RGB-D Video and Deep Learning Research
|讲座名称||RGB-D Video and Deep Learning Research|
|讲座人介绍||Hsueh-Ming Hang received the B.S. and M.S. degrees from National Chiao Tung University, Hsinchu, Taiwan, in 1978 and 1980, respectively, and Ph.D. in Electrical Engineering from Rensselaer Polytechnic Institute, Troy, NY, in 1984. From 1984 to 1991, he was with AT&T Bell Laboratories, Holmdel, NJ, and then he joined the Electronics Engineering Department of National Chiao Tung University (NCTU), Hsinchu, Taiwan, in December 1991. From 2006 to 2009, he was appointed as Dean of the EECS College at National Taipei University of Technology (NTUT). From 2014 to 2017, he served as the Dean of the ECE College at NCTU. He has been actively involved in the international MPEG standards since 1984 and his current research interests include multimedia compression, multiview image/video processing, and deep-learning based image/video processing.
Dr. Hang holds 13 patents (Taiwan, US and Japan) and has published over 190 technical papers related to image compression, signal processing, and video codec architecture. He was an associate editor (AE) of the IEEE Transactions on Image Processing (1992-1994, 2008-2012) and the IEEE Transactions on Circuits and Systems for Video Technology (1997-1999). He is a co-editor and contributor of the Handbook of Visual Communications published by Academic Press in 1995. He was an IEEE Circuits and Systems Society Distinguished Lecturer (2014-2015) and is a Board Member of the Asia-Pacific Signal and Information Processing Association (APSIPA) (2013-2018). He is a recipient of the IEEE Third Millennium Medal and is a Fellow of IEEE and IET and a member of Sigma Xi.

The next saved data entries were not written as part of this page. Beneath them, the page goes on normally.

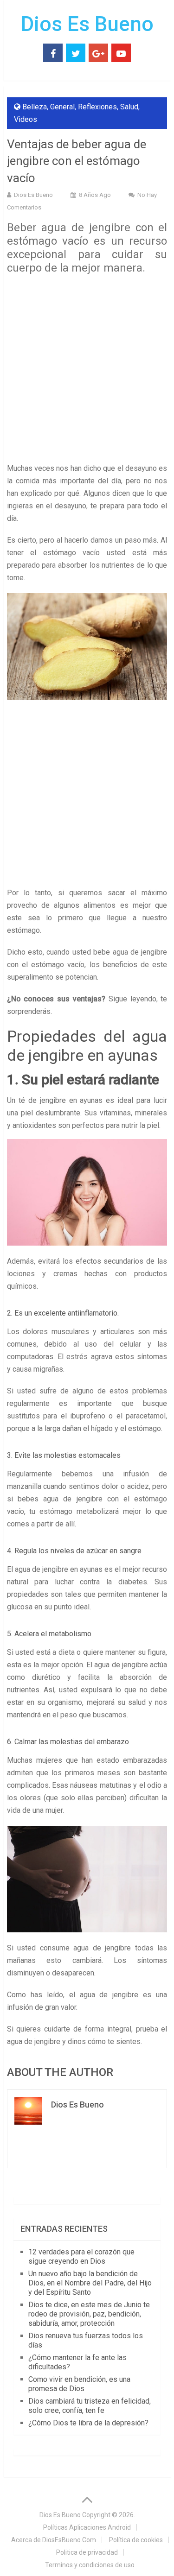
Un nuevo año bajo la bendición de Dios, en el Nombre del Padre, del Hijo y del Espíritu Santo (90, 2283)
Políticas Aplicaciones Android (87, 2527)
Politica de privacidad (87, 2552)
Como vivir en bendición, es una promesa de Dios (79, 2384)
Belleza (34, 106)
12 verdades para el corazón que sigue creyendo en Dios (81, 2256)
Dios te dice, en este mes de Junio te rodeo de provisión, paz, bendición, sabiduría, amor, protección (89, 2314)
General (62, 106)
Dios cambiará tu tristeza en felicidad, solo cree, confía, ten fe (89, 2406)
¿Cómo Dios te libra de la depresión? (88, 2422)
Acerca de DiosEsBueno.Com (53, 2540)
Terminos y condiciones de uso (90, 2565)
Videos (25, 119)
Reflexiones (97, 106)
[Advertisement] (87, 371)
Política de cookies (136, 2540)
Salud (129, 106)
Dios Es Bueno (87, 24)
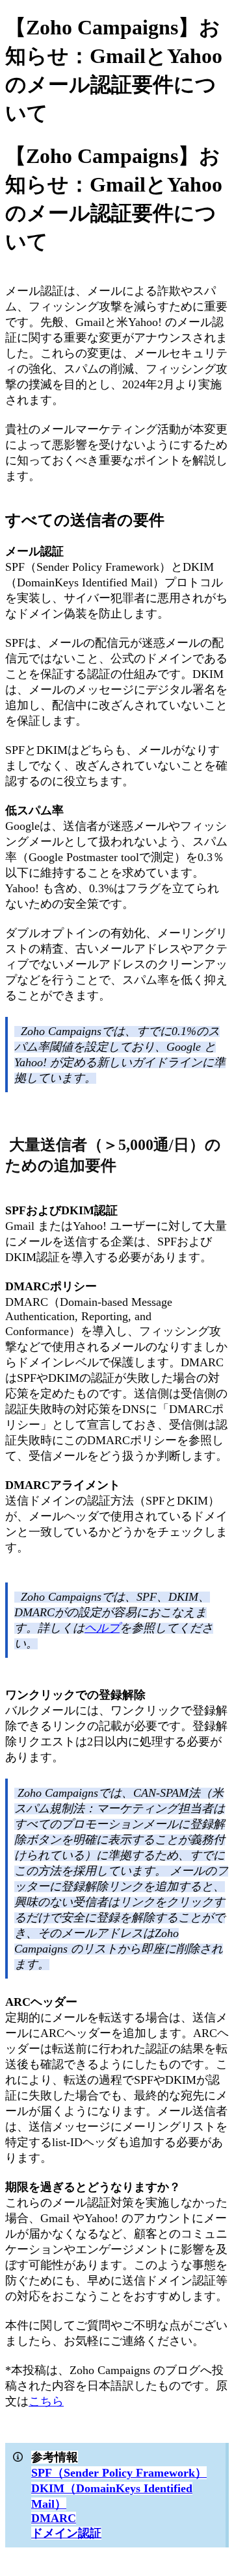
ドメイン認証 (66, 2533)
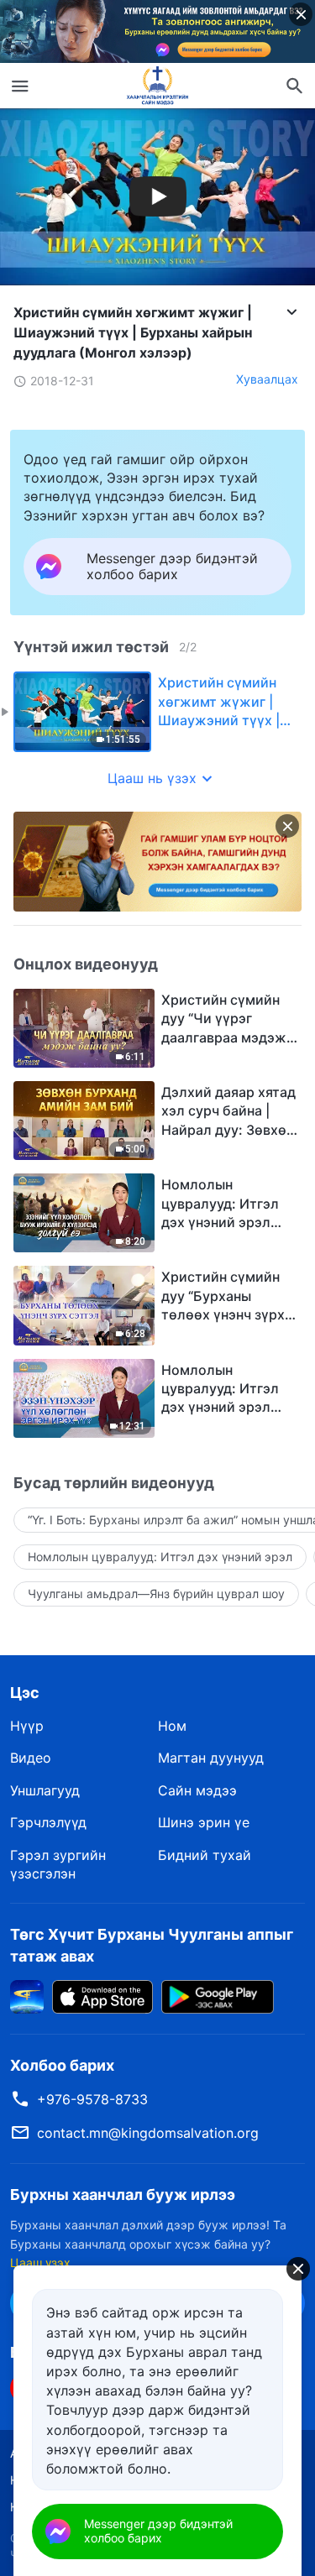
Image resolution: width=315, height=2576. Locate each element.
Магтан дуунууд (211, 1757)
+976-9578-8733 (92, 2099)
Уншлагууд (45, 1790)
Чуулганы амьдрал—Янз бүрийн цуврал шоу (156, 1593)
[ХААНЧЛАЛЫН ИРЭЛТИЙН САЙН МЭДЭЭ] (158, 85)
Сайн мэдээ (197, 1790)
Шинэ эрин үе (203, 1822)
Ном (172, 1725)
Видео (30, 1757)
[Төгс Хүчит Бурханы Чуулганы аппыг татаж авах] (27, 1995)
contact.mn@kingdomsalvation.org (148, 2132)
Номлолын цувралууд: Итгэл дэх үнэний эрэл (160, 1556)
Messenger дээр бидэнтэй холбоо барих (158, 2530)
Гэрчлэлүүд (48, 1822)
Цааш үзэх (40, 2262)
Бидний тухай (204, 1855)
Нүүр (27, 1725)
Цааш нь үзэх (152, 778)
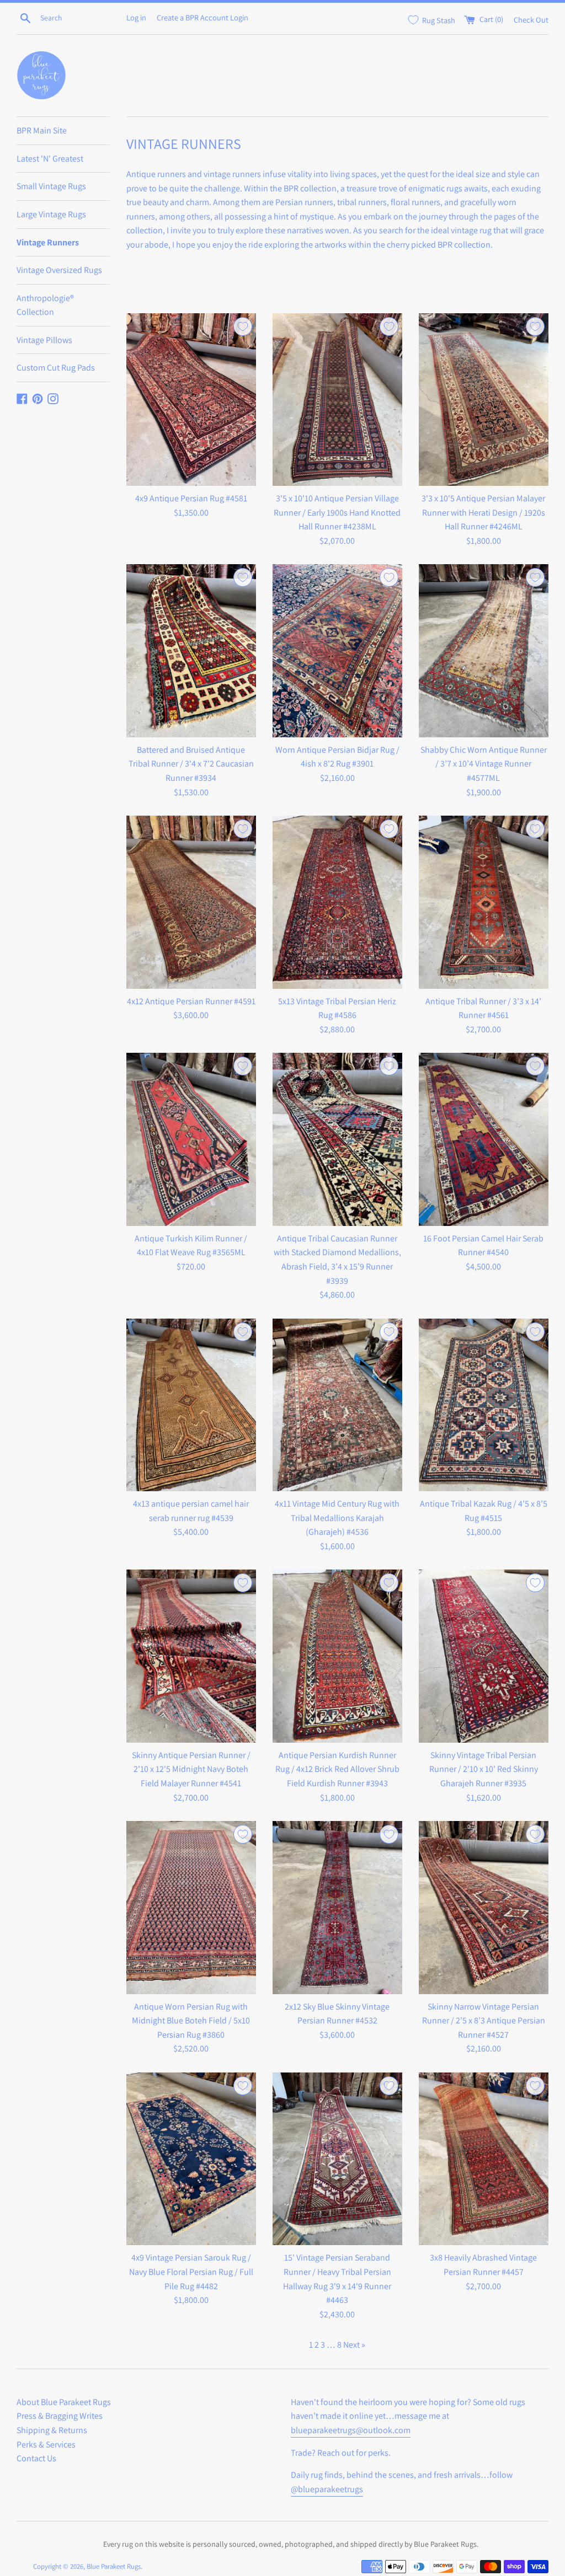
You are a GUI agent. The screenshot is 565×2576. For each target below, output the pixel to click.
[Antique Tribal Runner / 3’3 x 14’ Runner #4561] (483, 902)
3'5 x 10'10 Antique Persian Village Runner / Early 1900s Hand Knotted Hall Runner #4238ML (337, 512)
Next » (354, 2344)
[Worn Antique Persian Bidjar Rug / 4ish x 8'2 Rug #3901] (337, 650)
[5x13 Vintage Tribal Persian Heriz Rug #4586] (337, 902)
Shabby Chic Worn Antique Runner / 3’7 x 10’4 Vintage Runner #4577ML (483, 764)
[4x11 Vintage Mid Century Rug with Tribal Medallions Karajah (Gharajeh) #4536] (337, 1405)
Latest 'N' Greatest (50, 158)
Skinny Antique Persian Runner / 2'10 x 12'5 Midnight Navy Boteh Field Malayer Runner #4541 (191, 1769)
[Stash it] (243, 326)
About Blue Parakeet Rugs (64, 2402)
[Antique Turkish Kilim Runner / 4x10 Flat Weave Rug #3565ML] (191, 1139)
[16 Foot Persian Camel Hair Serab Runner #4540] (483, 1139)
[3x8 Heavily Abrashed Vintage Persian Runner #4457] (483, 2158)
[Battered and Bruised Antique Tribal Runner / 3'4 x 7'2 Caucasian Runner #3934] (191, 650)
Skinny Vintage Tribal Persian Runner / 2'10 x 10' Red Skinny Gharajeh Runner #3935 (483, 1769)
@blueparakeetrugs (327, 2489)
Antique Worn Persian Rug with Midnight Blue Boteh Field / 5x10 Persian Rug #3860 (191, 2021)
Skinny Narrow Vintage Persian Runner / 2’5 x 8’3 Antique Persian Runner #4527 (483, 2021)
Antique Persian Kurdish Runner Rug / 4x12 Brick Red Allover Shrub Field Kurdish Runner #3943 (337, 1769)
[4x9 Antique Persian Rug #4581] (191, 399)
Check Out (531, 19)
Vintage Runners (48, 242)
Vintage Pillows (44, 340)
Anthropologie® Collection (45, 305)
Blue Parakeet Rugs (114, 2566)
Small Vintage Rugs (51, 186)
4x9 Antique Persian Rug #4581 (191, 498)
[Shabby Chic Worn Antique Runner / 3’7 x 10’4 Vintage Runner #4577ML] (483, 650)
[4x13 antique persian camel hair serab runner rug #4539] (191, 1405)
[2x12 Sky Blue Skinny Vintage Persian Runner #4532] (337, 1907)
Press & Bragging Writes (60, 2416)
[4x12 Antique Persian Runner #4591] (191, 902)
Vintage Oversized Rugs (59, 270)
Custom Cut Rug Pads (56, 367)
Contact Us (36, 2458)
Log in (136, 17)
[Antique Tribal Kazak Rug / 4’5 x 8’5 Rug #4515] (483, 1405)
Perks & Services (46, 2444)
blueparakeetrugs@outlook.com (351, 2430)
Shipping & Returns (52, 2430)
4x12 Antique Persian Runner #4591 (191, 1001)
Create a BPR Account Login (202, 17)
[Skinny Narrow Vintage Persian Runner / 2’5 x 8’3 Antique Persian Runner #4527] (483, 1907)
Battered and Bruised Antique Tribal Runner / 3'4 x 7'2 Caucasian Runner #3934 (191, 764)
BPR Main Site (42, 130)
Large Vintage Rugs (51, 214)
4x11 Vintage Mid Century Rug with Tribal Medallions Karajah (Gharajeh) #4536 (337, 1518)
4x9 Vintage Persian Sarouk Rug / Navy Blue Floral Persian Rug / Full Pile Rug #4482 (191, 2271)
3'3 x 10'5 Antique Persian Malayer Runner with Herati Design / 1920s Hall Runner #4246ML (483, 512)
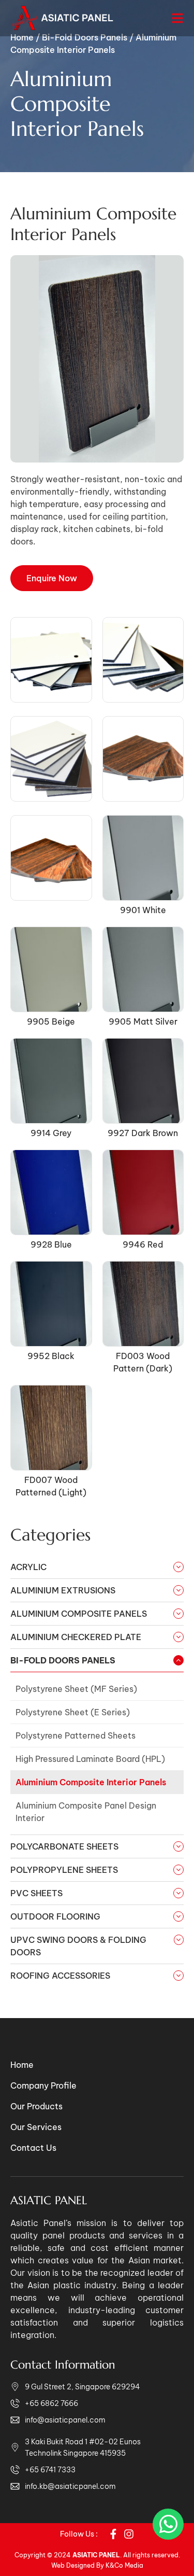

|讲座内容||One of our research work on 3D data with depth. The focus of next-generation 3D research is on the so-called virtual-viewpoint (or free-viewpoint) video system. It is also an on-going standardization item in the international ITU/MPEG Standards. Typically, a densely arranged camera array is used to acquire input images and a number of virtual view pictures are synthesized at the receiver using the depth-image based rendering (DIBR) technique. Three essential components are needed for building a virtual-view system: depth estimation, data compression, and view synthesis.
Another research work is applying deep learning techniques to image analysis. The focus here is to combine the information from different sources. They may have different physical characteristics or meaning. The term “information fusion” is used in a broad sense here. Another core technique in our systems is machine learning, particularly, Convolutional Neural Network (CNN). A typical CNN system is end-to-end, but in order to combine information from different sources, we propose multiple-stage system structures. We will show two examples in this talk: Human detection based RGB-D data and multiple query image retrieval.